By Karl Cole, posted on Oct 1, 2025

Between 1919 and 1933, Germany was the site of one of the first art schools that emphasized contemporary modernist style in fine arts being applied to industrial arts. Marianne Brandt was a pioneer in the Bauhaus style, one of the foundations of which was geometric abstraction.


Artist Birthday for 1 October: Marianne Brandt (1893-1983 Germany)

Teapot designed by Marianne Brandt.
Marianne Brandt for Bauhaus Metal Workshop, Teapot, 1924, nickel silver and ebony, height: 17.8 cm The Museum of Modern Art, New York, © 2025 Artists Rights Society (ARS), New York (MOMA-D0059bwars)

Brandt's designs were never consciously progressive nor were they meant to be revolutionary.

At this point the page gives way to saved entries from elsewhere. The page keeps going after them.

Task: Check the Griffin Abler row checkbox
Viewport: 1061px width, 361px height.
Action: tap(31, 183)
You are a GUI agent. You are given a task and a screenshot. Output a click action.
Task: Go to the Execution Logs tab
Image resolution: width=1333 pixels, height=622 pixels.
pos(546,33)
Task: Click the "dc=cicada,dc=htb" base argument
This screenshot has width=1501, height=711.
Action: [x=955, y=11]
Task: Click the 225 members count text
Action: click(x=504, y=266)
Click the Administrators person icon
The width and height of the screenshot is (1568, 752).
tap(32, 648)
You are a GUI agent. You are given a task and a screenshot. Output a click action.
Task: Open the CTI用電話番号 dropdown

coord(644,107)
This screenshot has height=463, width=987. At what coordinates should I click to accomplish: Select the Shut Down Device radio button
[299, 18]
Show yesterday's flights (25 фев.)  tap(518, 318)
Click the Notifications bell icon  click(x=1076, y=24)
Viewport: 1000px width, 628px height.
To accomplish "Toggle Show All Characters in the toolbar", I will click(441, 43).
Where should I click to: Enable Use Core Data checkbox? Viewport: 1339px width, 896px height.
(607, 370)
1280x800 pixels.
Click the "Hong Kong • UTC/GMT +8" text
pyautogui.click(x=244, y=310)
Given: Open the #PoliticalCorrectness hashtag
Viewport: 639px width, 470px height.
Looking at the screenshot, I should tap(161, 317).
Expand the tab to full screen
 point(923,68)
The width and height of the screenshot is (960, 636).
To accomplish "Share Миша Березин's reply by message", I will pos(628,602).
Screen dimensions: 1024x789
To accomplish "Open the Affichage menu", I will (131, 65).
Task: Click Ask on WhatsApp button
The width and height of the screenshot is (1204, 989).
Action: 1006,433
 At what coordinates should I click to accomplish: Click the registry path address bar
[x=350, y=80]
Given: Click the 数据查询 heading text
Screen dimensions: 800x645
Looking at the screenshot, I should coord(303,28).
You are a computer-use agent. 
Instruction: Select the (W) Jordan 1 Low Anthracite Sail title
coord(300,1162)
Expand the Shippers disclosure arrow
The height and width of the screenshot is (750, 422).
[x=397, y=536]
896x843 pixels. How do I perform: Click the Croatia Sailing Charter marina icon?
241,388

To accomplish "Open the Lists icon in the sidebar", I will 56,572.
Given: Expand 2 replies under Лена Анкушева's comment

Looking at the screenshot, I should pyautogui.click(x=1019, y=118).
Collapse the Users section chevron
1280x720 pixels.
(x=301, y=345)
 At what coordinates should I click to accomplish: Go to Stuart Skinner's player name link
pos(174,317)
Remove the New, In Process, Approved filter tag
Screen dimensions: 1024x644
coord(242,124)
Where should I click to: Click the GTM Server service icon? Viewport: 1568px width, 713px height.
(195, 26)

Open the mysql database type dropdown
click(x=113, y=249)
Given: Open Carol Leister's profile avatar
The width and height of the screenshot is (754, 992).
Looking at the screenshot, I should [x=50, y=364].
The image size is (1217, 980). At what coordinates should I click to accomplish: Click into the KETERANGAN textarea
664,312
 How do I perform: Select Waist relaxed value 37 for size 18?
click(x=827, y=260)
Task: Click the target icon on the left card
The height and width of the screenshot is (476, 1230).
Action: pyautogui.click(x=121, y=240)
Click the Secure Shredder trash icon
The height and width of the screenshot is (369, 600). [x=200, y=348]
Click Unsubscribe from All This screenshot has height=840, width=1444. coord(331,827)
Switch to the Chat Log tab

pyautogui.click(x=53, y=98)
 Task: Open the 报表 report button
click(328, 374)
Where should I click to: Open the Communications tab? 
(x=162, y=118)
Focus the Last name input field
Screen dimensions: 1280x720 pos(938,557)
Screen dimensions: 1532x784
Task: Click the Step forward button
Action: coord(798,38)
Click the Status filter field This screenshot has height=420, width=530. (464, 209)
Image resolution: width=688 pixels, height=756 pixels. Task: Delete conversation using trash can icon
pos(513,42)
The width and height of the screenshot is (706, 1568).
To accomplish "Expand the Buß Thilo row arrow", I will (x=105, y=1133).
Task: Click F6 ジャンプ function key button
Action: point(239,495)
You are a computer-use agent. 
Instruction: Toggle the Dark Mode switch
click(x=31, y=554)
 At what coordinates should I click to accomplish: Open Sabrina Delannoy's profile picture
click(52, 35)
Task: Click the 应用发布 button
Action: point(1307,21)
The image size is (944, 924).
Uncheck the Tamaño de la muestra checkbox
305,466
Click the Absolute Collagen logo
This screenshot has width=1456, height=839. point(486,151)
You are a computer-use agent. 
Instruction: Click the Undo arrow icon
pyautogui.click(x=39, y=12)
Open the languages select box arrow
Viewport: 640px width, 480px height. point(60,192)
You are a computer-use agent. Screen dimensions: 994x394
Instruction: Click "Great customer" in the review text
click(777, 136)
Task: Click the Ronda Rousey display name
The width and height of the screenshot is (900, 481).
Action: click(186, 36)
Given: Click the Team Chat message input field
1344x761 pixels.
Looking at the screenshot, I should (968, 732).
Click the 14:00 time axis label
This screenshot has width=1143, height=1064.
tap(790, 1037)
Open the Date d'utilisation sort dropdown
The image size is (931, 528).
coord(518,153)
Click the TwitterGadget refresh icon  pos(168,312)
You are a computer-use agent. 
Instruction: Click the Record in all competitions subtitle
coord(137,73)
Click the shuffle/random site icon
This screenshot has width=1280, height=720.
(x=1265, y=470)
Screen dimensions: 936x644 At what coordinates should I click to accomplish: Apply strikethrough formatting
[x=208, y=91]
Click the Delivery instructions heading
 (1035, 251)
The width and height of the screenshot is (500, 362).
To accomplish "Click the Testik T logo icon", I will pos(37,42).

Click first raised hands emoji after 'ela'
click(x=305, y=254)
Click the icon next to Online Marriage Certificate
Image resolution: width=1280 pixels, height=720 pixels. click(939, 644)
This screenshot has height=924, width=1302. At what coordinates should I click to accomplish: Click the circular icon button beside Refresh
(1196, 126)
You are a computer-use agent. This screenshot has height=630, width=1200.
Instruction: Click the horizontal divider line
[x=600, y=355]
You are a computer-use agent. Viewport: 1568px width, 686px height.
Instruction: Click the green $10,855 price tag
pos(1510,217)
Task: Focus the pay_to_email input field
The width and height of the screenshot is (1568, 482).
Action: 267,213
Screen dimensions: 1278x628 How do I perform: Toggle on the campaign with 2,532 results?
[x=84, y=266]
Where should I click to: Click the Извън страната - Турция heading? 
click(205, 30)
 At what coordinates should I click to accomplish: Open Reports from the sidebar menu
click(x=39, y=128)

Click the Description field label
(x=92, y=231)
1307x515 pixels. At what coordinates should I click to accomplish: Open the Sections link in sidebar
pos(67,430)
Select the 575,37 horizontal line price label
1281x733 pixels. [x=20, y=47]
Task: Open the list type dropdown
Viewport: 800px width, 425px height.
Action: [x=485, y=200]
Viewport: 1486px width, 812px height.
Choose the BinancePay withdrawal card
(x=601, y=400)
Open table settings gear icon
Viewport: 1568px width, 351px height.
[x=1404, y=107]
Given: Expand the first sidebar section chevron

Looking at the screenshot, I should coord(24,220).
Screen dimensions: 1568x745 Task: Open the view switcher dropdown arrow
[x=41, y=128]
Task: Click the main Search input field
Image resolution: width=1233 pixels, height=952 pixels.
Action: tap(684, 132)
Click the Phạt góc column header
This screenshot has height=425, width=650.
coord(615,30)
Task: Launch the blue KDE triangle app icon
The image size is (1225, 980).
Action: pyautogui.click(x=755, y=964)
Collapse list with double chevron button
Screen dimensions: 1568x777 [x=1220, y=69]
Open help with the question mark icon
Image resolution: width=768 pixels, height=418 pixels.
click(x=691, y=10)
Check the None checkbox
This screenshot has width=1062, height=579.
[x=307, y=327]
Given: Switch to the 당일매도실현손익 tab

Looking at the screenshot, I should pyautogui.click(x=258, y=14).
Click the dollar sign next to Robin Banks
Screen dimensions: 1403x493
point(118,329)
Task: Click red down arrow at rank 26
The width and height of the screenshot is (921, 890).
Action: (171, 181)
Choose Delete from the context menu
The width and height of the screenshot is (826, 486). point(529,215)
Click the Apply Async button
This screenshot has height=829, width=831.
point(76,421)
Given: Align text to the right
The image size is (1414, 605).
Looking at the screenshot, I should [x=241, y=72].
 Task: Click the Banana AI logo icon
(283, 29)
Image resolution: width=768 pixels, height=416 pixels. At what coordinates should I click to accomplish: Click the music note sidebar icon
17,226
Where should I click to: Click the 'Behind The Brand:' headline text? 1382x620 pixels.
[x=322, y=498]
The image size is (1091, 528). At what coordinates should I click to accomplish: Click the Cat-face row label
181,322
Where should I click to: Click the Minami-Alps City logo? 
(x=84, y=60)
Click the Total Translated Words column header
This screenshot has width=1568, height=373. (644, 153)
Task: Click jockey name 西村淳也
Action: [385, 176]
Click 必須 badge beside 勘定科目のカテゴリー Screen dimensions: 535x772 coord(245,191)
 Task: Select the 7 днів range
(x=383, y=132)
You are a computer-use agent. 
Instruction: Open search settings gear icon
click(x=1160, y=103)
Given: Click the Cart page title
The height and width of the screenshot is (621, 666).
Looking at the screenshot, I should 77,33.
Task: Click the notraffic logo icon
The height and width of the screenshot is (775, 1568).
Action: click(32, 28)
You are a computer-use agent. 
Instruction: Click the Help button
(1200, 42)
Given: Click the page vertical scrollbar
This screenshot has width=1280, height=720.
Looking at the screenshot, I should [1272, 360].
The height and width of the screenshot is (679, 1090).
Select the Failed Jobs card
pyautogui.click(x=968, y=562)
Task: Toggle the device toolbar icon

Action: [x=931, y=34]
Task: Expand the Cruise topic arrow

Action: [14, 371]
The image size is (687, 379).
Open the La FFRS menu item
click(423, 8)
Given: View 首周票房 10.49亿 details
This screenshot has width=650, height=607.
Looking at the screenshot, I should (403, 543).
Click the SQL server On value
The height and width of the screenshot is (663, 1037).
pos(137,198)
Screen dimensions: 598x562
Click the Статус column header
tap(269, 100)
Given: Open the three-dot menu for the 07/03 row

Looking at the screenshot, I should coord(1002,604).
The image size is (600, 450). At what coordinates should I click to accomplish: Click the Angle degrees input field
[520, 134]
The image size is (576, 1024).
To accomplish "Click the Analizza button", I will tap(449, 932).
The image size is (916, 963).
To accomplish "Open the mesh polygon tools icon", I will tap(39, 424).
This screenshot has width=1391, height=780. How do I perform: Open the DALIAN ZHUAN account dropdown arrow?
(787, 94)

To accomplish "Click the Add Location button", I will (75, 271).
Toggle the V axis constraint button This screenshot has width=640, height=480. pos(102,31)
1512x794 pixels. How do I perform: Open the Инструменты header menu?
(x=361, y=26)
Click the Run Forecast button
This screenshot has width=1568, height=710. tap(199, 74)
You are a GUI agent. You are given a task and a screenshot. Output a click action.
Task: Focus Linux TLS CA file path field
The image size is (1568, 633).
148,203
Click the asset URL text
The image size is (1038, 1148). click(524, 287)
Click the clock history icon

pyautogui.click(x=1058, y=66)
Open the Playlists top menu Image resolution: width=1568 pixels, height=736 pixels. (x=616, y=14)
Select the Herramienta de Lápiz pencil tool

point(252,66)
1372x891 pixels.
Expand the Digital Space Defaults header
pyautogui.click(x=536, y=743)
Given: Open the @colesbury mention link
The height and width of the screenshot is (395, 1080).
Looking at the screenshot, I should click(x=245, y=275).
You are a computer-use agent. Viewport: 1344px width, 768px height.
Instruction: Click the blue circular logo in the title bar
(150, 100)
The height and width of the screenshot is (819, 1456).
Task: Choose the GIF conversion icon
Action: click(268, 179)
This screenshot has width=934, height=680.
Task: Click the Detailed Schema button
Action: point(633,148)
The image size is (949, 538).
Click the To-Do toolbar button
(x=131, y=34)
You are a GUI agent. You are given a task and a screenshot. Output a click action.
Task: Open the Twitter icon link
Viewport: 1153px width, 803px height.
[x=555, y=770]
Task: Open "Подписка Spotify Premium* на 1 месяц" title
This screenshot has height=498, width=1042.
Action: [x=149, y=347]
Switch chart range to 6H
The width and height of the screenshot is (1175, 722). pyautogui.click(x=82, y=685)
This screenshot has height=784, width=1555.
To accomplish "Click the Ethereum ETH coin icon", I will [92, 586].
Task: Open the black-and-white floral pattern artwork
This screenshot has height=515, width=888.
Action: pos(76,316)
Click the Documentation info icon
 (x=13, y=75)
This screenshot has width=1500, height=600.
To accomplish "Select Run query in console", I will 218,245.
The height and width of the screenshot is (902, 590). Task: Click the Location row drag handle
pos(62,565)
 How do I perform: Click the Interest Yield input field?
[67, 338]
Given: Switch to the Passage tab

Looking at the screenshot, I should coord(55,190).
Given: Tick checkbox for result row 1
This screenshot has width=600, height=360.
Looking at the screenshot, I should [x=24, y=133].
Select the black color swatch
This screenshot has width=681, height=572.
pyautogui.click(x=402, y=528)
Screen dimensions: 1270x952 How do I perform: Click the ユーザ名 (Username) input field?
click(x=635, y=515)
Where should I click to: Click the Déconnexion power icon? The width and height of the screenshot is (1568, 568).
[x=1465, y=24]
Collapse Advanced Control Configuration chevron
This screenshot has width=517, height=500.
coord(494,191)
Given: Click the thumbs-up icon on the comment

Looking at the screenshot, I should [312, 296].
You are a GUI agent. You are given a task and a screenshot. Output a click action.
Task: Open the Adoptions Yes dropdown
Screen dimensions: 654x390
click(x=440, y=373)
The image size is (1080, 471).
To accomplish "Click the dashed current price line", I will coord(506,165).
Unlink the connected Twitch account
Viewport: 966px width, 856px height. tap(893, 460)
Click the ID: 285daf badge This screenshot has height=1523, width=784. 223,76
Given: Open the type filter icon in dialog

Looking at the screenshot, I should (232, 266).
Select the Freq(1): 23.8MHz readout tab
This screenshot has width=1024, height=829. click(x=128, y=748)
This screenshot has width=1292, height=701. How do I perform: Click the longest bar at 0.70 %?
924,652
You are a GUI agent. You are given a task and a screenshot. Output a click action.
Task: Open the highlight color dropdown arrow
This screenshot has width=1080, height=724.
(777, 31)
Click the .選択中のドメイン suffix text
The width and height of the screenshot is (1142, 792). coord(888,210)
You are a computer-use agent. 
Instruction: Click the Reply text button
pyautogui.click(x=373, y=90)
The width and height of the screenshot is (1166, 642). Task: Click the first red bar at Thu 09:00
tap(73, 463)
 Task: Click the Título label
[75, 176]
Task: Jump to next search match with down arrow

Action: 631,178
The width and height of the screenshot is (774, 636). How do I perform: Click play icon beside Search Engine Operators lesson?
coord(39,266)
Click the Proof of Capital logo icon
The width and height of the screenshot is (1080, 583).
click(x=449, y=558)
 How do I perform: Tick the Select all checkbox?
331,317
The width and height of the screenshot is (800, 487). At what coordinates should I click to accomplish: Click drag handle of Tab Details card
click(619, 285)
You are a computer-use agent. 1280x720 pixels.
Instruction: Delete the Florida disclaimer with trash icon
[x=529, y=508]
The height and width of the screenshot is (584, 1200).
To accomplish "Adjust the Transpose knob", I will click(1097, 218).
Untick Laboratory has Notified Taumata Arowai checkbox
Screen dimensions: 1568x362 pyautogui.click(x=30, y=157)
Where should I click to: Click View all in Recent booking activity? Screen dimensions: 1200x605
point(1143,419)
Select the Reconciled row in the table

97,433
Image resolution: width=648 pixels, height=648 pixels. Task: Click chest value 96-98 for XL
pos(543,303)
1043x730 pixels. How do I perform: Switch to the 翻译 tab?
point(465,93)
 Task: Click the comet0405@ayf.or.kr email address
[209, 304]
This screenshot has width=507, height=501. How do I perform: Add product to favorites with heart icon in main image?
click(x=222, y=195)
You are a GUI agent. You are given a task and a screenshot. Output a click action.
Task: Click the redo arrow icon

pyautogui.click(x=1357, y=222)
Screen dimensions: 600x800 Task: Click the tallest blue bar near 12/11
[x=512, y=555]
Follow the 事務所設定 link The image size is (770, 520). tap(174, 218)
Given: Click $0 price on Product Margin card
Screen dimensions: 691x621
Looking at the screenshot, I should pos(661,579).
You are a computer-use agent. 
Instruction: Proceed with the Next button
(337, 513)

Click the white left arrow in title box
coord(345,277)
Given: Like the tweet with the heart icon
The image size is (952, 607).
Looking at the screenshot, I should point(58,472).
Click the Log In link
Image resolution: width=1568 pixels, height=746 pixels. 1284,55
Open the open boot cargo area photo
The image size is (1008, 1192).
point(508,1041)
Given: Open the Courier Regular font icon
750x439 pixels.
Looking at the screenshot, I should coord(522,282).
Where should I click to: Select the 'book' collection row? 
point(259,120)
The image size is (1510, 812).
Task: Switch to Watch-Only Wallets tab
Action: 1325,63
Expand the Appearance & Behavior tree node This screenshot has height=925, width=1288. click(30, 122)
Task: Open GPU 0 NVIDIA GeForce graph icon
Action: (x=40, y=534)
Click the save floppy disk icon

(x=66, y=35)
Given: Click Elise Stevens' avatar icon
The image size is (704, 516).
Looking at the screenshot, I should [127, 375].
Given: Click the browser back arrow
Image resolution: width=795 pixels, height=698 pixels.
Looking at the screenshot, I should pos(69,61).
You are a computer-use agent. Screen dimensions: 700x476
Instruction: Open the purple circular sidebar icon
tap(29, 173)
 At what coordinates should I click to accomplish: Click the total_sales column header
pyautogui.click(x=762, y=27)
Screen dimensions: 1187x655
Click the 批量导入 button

She felt she was simply filling the needs of the time. Her designs followed the fundamental philosophy of the Bauhaus metal workshop: objects were reduced to their purist geometrics that emulated mass-produced objects. This was the essential philosophy of the Bauhaus' founder, Walter Gropius (1883-1969). 

Brandt learned to form a clear formal artistic language that reduced household objects to simple geometric shapes with sophisticated, refined surfaces. Her teapot was inspired by Russian Constructivism, particularly the collages of László Moholy-Nagy (1895-1946). Constructivism emphasized the use of industrial technology on fine art works. Unfortunately, the complex arrangement of forms in the teapot proved too complex to achieve her original objective of manufacturing it industrially. This was the first of seven prototypes produced by Brandt while a Bauhaus student.

Background

There was a widespread rebellion against conservative, academic art institutions starting in the 1870s in Europe. These institutions proscribed ways of doing things both stylistically and technically. They were also not welcoming to women and minorities. Patronage was almost impossible without associating with these institutions. Impressionism is a key example of this rebellion. At the same time, groups formed that wanted to return the quality of art to pre-industrial times. Vienna Werkstätte, Arts and Crafts Movement and Art Nouveau were examples of those movements. A major concern of these movements was the integration of all arts and functional objects.

The Bauhaus (school) was formed after World War I (1914-1918) in Europe to address the idea of interdisciplinary combination of fine art and industrial design. The school encouraged a search for universal forms, and a promotion of the aesthetics of industrial production as an influence on fine art design. The Socialist tendencies of the school also encouraged coed education in all fields except glass and architecture, a first in post-war Germany.

Marianne Brandt, a pupil and later instructor of the Bauhaus, is primarily renowned for her brilliance in metal arts as well as industrial design. Born in Chemintz, Germany (south of Berlin in eastern Germany), her earliest artistic training was private in 1911. She studied at Bauhaus (painting and sculpture) in 1919 before going to Paris and southern France in 1920.

She subsequently enrolled at Bauhaus in 1924, studying under Josef Albers (1888-1976), Paul Klee (1879-1940) and Vasili Kandinsky (1866-1944). Her studies in the metal workshop under Hungarian abstractionist Laszlo Moholy-Nagy (1895-1946) had the greatest impact on the direction she took as an artist.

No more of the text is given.